Fever may be activated either by pathogenic microorganisms or by internal cell and tissue damage. Applying the mechanobiological model of BLBI, when alveolar breakdown is identified either by mammary epithelial cells, milk microbiota or stromal leucocytes, signalling networks are activated and proinflammatory cytokines are released. When a critical mass of alveolar collapse has occurred, clinical inflammation along a spectrum of signs emerges, developing into hyperaemia, pain and fever.
Higher body temperatures are known to drive the activity of proteins which switch on genes responsible for further recruitment of the body’s cellular immune response, in particular neutrophils, which phagocytose cell debris. 77 Overly aggressive use of antipyrectics may interfere with the homeostatic role of fever in the human immune system, and this is likely to be the case in the mammary immune system too. 78
Conclusion
BLBI has been previously explained by a pathogenic microbiota model, resulting in overuse of antibiotics and antifungals. But integration of recent research concerning the mechanobiology of the lactating breast and the mammary gland immune system, which includes the milk microbiome and cells, suggests that the mechanical effects of rising intra-alveolar and intra-ductal pressures trigger complex inflammatory cascades. Rising stromal tension exerts intra-mammary pressure on lactiferous ducts, worsening intraluminal backpressure. Rising milk leucocyte counts and alterations in the microbiome composition are signs that the mammary immune system is responding protectively to stress by recruiting mechanisms which downregulate inflammatory feedback loops. From a complex systems perspective, when the mammary gland immune system, which includes milk leucocytes and the milk microbiome, encounters perturbation or threat, the inflammatory response is a robust and complex set of feedback loops designed to reassert homeostasis or equilibrium.
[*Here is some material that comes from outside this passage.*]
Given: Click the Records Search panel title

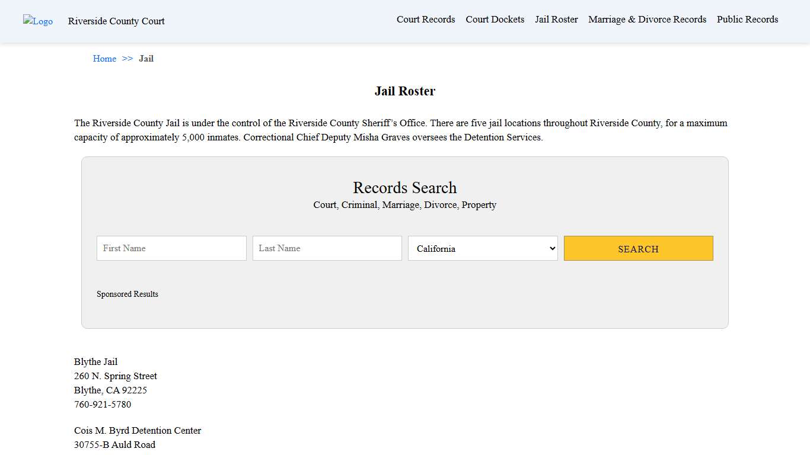Looking at the screenshot, I should pyautogui.click(x=405, y=188).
Applying this mechanobiological model of lactation-related breast inflammation, the key mechanism for the prevention or treatment of breast inflammation is avoidance of excessively high intra-alveolar and intra-ductal pressures, in order to prevent a critical mass of inter-lactocyte tight junction strain and rupture. The implications of this revised aetiological model for classification, prevention and management are examined in the second article of this three-part series.
Rigorously debated theoretical models are necessary to determine which clinical approaches are worth the investment of the precious research dollar. The mechanobiological model of BLBI has been developed as part of the foundational breastfeeding domain of NDC (or ‘the Possums programs’). Breastfeeding has health benefits for infants, both short term and long term, and for their mothers. Currently, much of the advice received by breastfeeding women is experience or opinion-based, in the context of a historical gendered failure of health systems to prioritize investment in clinical breastfeeding research. There is an urgent need for high-quality evaluation of interventions for BLBI, build upon solid theoretical frames, in order to optimize the long-term protective benefits an infant receives from his or her mother’s milk.